Plucky satellite image reseller UrtheCast has announced that it will soon select a provider for the latest optical and radar instruments it plans to install on a US module attached to the International Space Station (ISS) as early as 2017, according to the October 1st, 2014 Space News article "65th International Astronautical Congress | UrtheCast To Select Providers of ISS Cameras Soon."

The BC based company, which already operates two camera on the Russian Zvezda module of the ISS, is in the final stages of evaluating proposals for the additional systems. 

We will be announcing the contractor team in two to three weeks,” said UrtheCast CEO Wade Larson at a press conference held at the 65th IAC. According to the Space News article, one of the new instruments in the system will be a camera capable of taking images and video at visible wavelengths at resolutions as sharp as 0.5 meters.
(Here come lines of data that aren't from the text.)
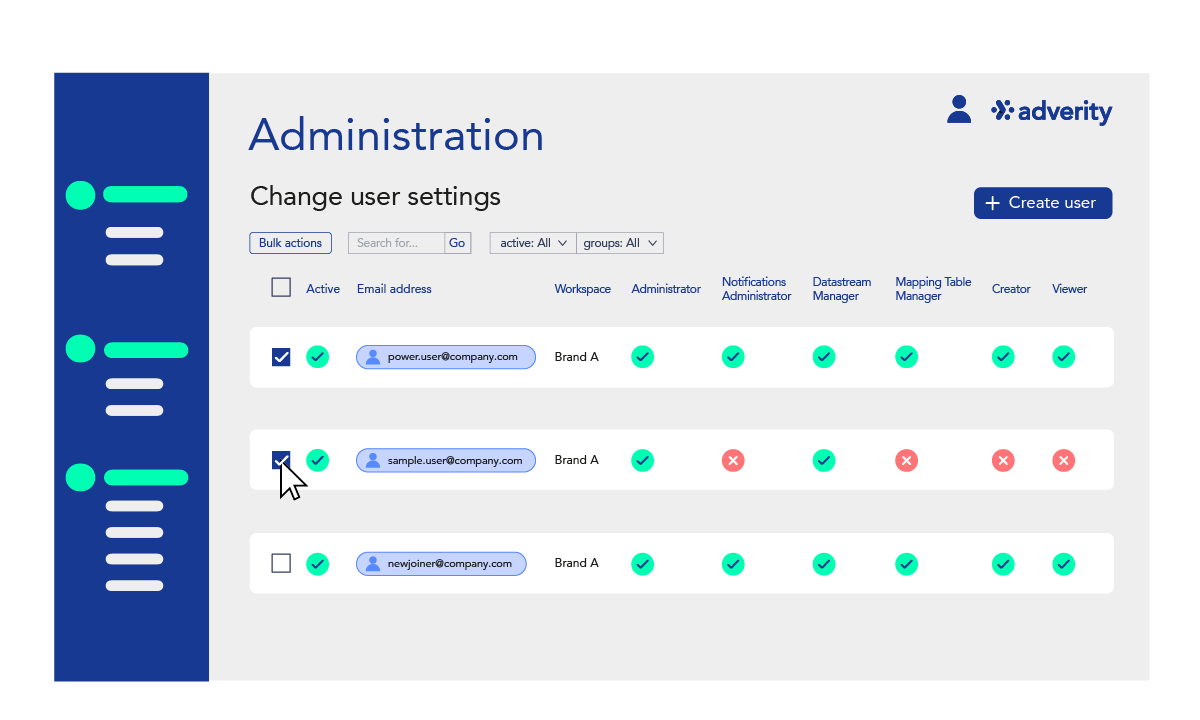
Task: Click the user avatar inside power.user's email chip
Action: pyautogui.click(x=372, y=356)
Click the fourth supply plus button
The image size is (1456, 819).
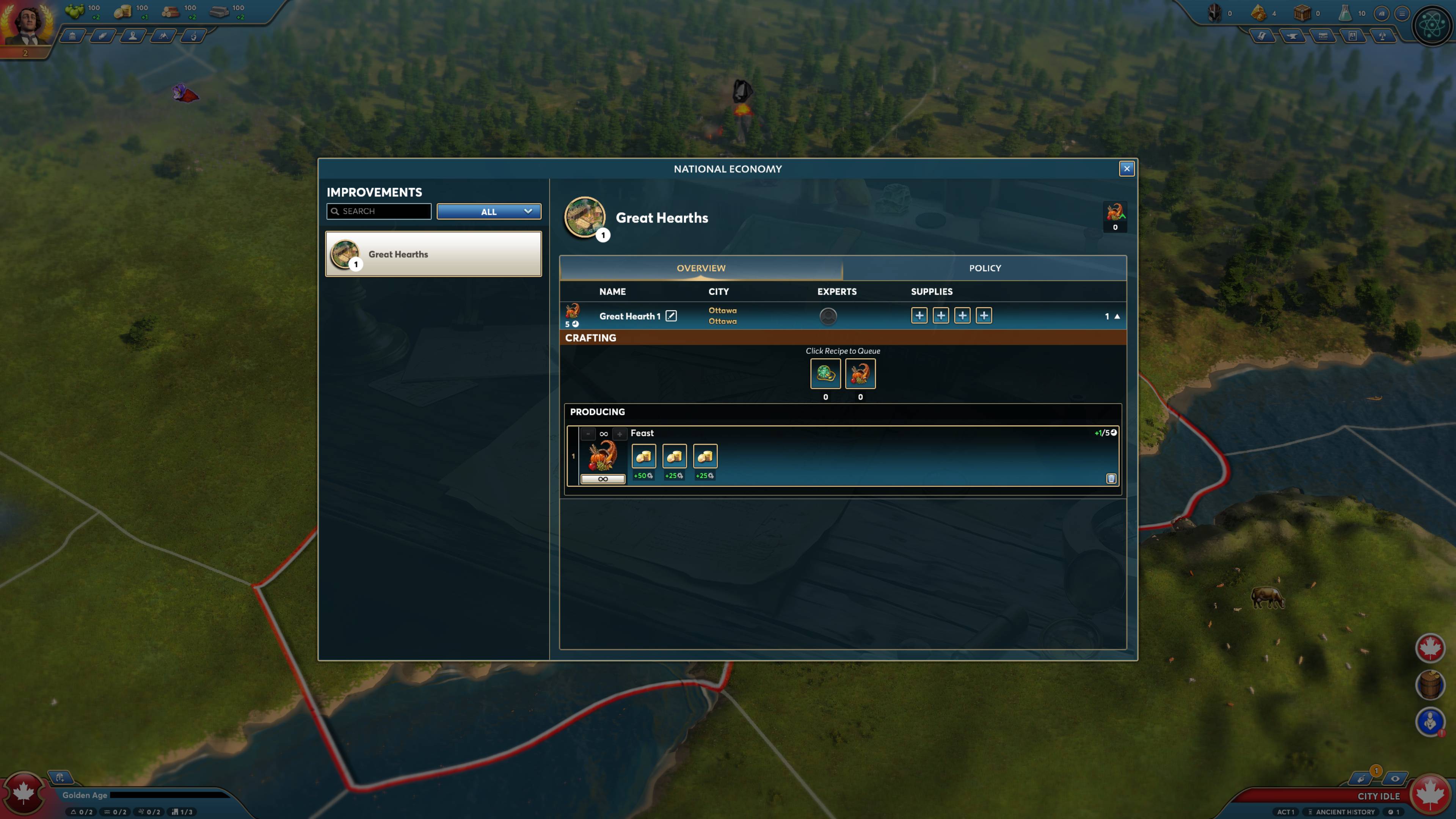(983, 315)
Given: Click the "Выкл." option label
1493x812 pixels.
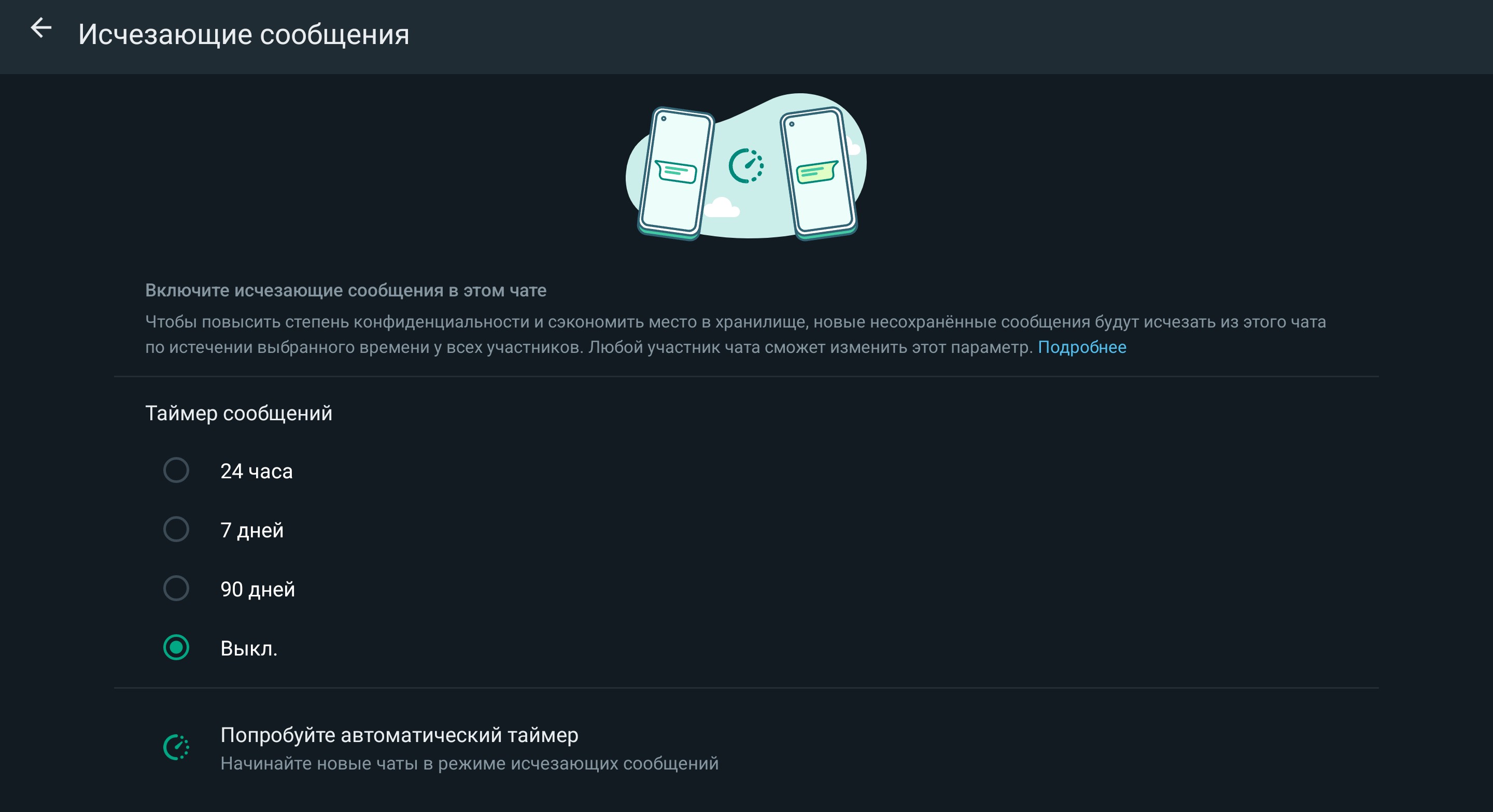Looking at the screenshot, I should coord(249,648).
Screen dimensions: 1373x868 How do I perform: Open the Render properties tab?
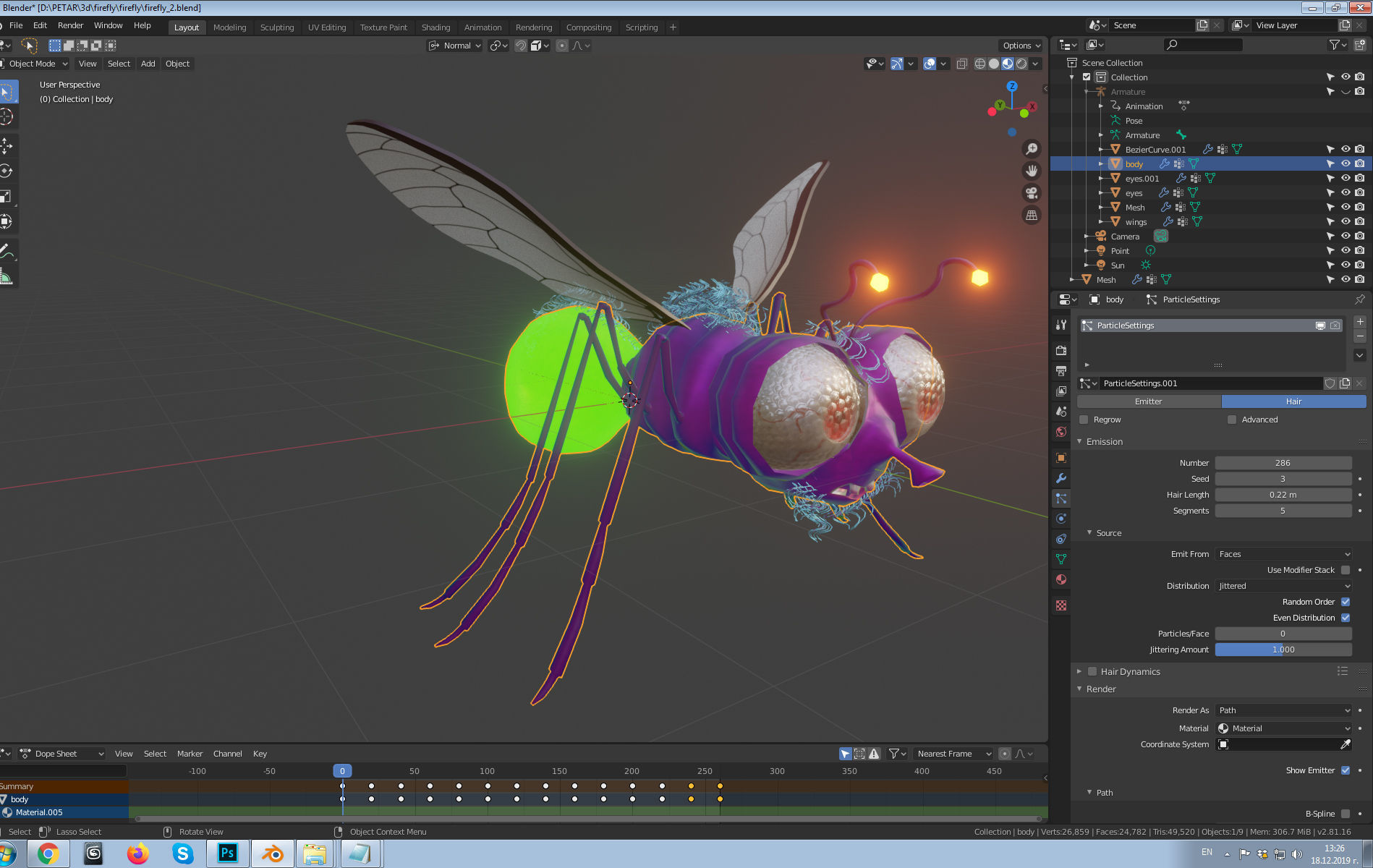[1060, 350]
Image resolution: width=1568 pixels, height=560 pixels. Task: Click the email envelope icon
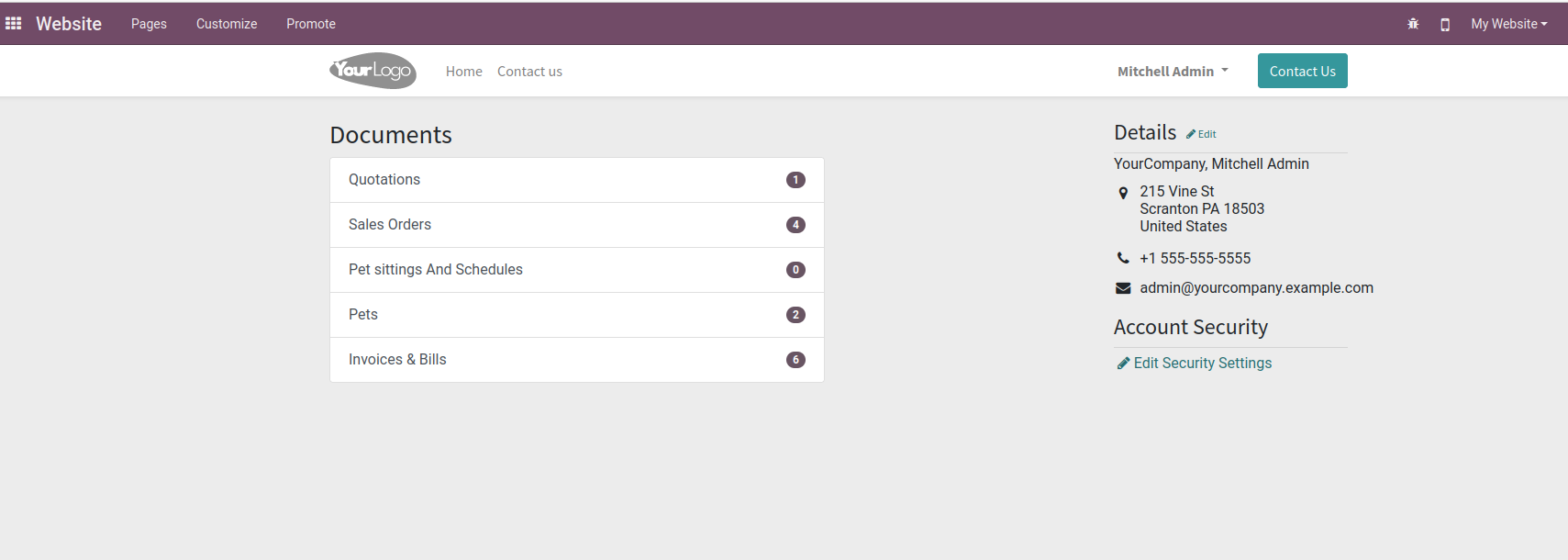coord(1123,288)
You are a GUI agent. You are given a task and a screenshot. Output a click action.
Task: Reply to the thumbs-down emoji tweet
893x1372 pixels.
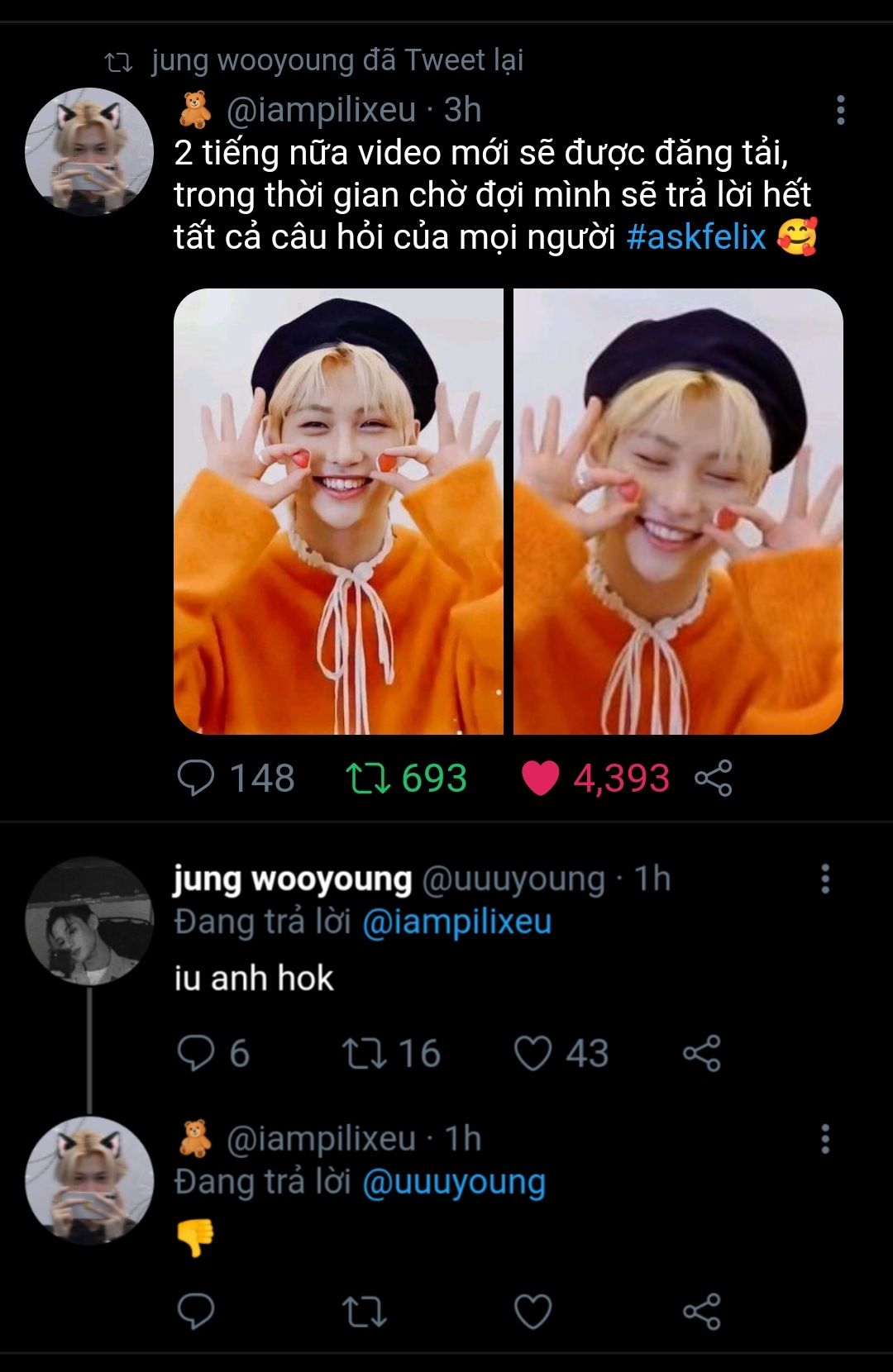click(x=196, y=1311)
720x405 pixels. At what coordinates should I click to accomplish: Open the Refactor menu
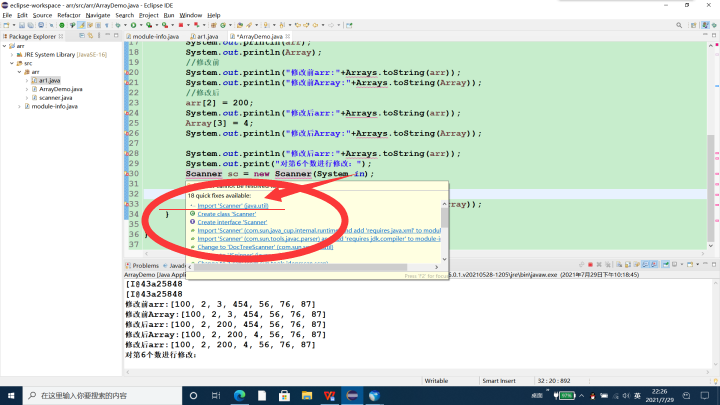pyautogui.click(x=68, y=15)
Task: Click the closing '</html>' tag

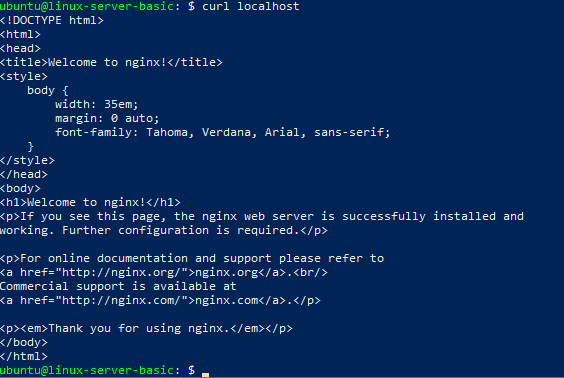Action: pos(24,356)
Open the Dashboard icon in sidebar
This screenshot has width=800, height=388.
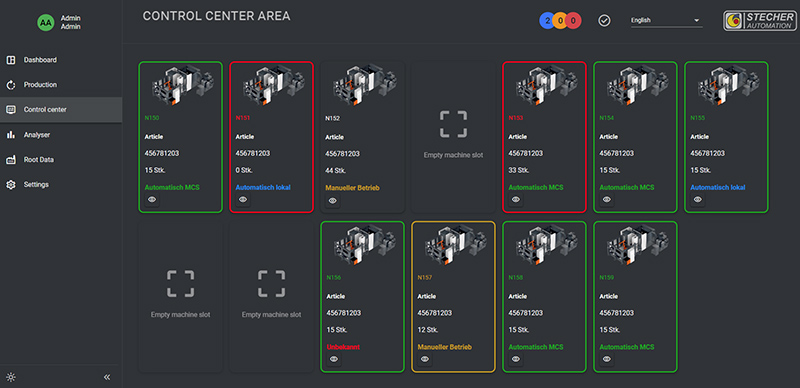click(11, 60)
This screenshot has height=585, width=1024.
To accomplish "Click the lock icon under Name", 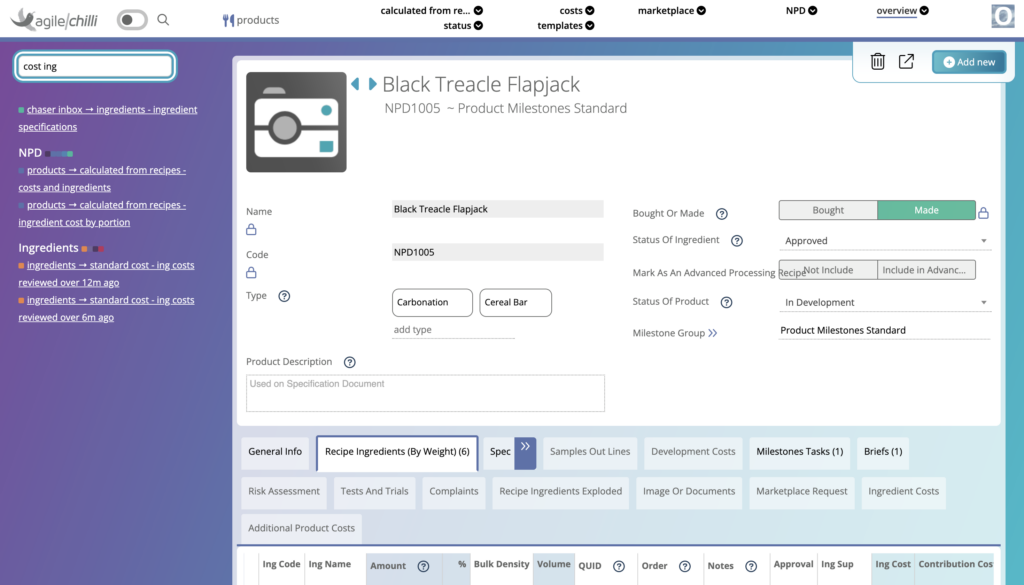I will pyautogui.click(x=251, y=230).
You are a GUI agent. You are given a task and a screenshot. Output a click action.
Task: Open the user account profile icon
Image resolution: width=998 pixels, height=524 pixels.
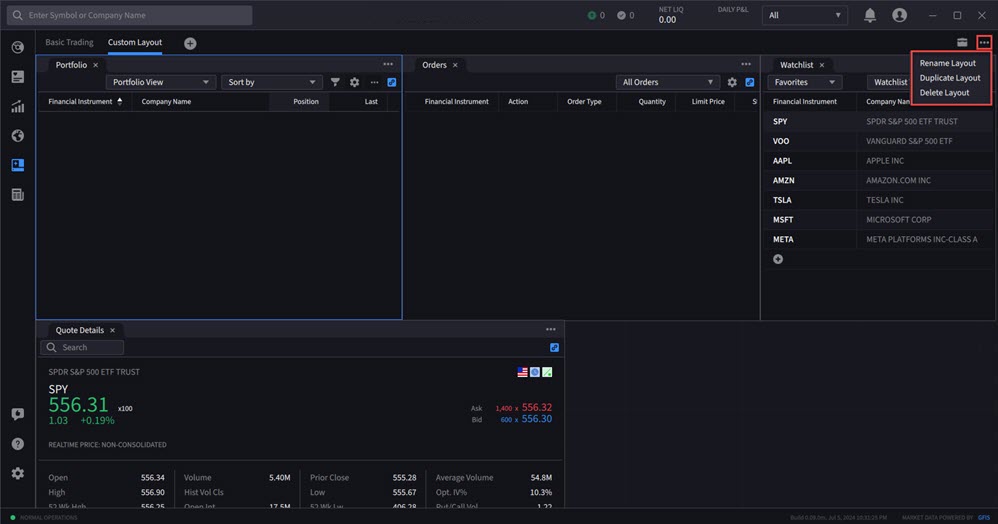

The other "is a synthetic aperture radar that can operate at L- and X-band wavelengths simultaneously."

A quiet Chinese booth on the final day of IAC 2014. According to the September 29th, 2014 Space News article, "65th International Astronautical Congress | Visa Issues Keep Russian, Chinese Engineers Away from IAC 2014, multiple Russian and Chinese delegates "failed to obtain visas to attend the 65th International Astronautical Congress (IAC) here this year, an absence that undermined space agency arguments that space cooperation should not be subject to short-term political issues." According to conference organizers, the IAF "wanted everyone to attend but wasn't able to anticipate what the Federal government wanted."  Photo c/o author.

It wasn't just the conference attendees who were up on Canadian contributions to space. US based Planetary Society CEO Bill Nye (the "science guy"), took time out of his busy schedule to celebrate the True North's strong contribution to human space exploration, just down the street from IAC 2014 at the University of Toronto. 

As outlined in the October 2nd, 2014 Weather Network post "Bill Nye and the Planetary Society highlight Canada's top achievements in space exploration," Nye, along with Planetary Society's online podcast host Mat Kaplan, Canadian astronaut Jeremy Hansen, Western University professor Gordon "Oz" Osinski, and Canadian science writer Elizabeth Howell, discussed what our great nation has contributed to the space sciences over the years.

"Chris Hadfield, Jeremy Hansen and David Saint-Jacques ... these guys have inspired people," Nye said in an interview with The Weather Network, mentioning just the most recent astronauts to have served with the CSA. "That may not be a discovery, but it may lead to a discovery, by inspiring people."

Boeing, Aerojet Rocketdyne and the Ukraine share trade show floor space at IAC 2014. The final day of IAC 2014 was "public day," where admission to the trade show floor was waived.  Photo c/o author.